The Department of the Interior is moving ahead with plans to hold an oil and gas lease sale for the Gulf of Mexico. Possibly sometime in October. The announcement comes after the Department of Justice stated that it would comply with a federal courts’ order requiring the resumption of oil and gas lease sales after those sales were halted by a moratorium.
Louisiana Oil and Gas Association President Mike Moncla celebrated the news. He said he doesn’t know why the Biden Administration changed course, but it might be due to prices at the pump.
“Their policies of trying to ban everything that helps us to survive in the oil and gas industry is coming back to haunt them,” said Moncla.
The Biden Administration previously stated that reducing domestic oil and gas production was key to limiting global warming. As a result After taking office earlier this year, the Administration banned new oil and gas lease sales on federal lands and waters, but unlike the Obama Administration, it did not continue to challenge federal court rejections of the moratorium policy. Moncla said that policy just leads to more production in other countries.
“The oil that comes out of the Gulf of Mexico is the cleanest oil in the world, it is the envy of the world as far as emissions go for oil,” said Moncla.
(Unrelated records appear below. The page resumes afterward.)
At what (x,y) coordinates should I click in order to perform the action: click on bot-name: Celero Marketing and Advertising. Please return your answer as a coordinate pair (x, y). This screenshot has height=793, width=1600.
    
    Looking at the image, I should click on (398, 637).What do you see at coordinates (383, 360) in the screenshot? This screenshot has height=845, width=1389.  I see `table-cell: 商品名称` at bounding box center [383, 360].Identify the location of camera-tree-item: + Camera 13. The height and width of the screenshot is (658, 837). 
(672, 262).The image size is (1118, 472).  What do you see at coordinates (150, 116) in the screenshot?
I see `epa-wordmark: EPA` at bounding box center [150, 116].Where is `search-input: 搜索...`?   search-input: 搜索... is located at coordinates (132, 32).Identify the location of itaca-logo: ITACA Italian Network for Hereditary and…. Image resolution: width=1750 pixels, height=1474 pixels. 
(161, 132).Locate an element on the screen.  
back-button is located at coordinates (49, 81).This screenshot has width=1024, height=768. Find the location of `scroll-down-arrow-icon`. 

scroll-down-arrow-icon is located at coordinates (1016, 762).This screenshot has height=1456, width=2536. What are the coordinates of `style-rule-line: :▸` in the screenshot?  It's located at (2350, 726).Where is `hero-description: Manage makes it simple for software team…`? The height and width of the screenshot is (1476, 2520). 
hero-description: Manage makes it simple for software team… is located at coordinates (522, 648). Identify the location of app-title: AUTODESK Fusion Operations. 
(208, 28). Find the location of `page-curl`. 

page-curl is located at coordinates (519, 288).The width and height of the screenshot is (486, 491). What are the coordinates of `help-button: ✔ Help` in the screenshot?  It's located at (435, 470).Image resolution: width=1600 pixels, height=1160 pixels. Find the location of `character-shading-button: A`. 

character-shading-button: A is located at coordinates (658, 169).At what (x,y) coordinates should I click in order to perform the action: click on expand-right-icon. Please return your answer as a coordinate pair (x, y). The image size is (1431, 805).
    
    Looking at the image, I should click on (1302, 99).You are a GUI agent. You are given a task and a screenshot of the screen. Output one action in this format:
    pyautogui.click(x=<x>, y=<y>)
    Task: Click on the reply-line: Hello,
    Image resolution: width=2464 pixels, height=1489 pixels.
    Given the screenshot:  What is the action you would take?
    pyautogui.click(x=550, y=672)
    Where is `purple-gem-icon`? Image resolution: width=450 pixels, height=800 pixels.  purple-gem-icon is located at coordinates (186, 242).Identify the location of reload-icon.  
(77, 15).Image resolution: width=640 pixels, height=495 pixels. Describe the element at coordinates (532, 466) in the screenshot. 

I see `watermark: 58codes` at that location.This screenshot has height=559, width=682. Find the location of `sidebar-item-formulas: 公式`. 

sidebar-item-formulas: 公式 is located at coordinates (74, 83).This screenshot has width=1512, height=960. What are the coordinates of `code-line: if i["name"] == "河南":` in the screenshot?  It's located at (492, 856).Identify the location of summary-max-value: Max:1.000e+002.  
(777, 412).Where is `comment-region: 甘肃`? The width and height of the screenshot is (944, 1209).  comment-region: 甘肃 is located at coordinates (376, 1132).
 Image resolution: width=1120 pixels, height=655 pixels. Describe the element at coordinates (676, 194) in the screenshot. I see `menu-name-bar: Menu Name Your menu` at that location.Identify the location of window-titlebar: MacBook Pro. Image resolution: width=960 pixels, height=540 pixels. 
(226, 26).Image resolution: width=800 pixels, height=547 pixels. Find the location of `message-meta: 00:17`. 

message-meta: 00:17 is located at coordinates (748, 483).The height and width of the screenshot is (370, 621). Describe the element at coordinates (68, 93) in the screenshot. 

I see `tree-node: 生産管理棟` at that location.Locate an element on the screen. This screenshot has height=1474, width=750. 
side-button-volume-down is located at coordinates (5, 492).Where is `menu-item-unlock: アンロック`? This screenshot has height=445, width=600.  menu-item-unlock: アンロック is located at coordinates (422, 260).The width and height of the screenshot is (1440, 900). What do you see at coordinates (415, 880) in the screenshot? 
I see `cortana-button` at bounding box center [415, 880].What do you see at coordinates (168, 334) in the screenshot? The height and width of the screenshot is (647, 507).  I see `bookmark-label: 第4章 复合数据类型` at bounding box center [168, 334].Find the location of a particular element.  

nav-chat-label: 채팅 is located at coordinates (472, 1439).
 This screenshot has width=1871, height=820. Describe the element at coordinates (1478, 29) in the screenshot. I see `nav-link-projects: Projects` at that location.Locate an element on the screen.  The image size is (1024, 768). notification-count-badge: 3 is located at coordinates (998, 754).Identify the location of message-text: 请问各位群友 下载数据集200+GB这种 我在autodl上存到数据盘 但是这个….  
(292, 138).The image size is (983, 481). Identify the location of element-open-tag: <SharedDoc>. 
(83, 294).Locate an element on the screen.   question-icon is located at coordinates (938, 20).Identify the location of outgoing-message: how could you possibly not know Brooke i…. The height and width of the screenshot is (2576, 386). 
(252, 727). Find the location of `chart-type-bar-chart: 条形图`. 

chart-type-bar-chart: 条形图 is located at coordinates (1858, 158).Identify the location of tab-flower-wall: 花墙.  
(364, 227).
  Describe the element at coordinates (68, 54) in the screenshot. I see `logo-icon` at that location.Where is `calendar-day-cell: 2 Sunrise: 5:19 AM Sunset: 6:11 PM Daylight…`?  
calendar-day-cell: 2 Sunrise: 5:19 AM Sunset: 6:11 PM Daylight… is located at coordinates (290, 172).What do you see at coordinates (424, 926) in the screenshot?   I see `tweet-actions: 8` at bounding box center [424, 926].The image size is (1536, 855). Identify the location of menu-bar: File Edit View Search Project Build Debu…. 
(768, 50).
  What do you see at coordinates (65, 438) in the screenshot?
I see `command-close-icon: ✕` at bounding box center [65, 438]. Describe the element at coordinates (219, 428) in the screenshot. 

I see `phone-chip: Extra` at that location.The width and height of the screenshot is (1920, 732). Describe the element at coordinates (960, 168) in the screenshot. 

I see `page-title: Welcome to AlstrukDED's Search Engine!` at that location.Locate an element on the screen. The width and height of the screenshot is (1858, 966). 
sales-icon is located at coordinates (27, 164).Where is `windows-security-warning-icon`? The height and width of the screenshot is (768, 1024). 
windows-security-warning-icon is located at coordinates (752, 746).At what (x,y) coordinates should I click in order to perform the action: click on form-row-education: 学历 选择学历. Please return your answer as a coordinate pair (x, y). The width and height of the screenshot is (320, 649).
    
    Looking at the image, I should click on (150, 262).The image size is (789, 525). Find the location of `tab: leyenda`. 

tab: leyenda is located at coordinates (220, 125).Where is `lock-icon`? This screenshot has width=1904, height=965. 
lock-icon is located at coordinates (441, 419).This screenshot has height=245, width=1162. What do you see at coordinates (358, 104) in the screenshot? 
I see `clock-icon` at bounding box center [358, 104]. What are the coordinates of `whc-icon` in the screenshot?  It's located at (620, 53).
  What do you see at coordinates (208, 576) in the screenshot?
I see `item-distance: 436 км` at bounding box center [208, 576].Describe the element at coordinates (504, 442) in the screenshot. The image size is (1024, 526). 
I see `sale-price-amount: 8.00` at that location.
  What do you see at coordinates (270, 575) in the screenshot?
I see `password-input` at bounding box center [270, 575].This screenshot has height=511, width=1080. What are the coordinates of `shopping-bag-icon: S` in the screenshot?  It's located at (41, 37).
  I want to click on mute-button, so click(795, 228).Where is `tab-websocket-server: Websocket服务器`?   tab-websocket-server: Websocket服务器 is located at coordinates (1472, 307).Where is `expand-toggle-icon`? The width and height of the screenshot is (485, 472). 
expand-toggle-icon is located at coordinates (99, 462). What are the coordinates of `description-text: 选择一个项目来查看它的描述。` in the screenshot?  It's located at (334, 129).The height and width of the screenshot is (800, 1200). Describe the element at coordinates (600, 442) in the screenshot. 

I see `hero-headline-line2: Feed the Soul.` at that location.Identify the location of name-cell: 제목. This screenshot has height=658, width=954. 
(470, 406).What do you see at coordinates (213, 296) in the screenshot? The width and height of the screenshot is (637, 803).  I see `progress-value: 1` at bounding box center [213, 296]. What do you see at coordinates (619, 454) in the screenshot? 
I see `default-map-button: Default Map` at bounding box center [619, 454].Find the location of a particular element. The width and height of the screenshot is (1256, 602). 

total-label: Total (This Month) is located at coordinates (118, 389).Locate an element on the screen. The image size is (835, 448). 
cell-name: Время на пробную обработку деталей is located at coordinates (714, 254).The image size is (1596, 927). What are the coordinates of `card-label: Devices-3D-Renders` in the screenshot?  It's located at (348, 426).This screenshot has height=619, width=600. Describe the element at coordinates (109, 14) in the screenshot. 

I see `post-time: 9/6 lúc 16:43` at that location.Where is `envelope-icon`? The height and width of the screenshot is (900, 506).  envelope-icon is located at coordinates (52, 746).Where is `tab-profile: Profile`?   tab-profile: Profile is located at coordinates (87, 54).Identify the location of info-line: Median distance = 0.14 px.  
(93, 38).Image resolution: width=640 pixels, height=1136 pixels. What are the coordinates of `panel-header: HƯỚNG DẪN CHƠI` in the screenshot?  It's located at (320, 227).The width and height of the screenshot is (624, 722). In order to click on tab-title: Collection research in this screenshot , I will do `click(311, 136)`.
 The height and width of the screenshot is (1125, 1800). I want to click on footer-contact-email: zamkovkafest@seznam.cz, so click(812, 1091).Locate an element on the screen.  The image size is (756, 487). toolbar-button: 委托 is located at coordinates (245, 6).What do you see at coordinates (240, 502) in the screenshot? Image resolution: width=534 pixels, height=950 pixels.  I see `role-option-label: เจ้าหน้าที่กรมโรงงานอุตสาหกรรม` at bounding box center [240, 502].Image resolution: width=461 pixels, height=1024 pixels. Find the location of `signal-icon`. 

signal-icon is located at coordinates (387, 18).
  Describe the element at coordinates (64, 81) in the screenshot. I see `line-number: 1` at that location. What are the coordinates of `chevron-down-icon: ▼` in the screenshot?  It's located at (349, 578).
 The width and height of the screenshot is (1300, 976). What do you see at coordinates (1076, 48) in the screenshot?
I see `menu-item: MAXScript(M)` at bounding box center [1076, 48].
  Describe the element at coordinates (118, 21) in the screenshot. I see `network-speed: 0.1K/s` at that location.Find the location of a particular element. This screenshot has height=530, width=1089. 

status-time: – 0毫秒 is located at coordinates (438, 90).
The moratorium was a campaign promise by then-candidate Joe Biden who vowed to set the country on the path to carbon neutrality by 2050. A recent IPCC report noted that if the world does not reach carbon neutrality by roughly 2050 that mankind will face irreversible and catastrophic levels of global warming.
Moncla says the lease sale ban reversal coupled with rising oil prices helps put the local industry back on track.
“It was $37 dollars on November 2nd and today we are around $70 so that is good for activity around our state,” said Moncla.
The sale notice reportedly is likely to come sometime in September.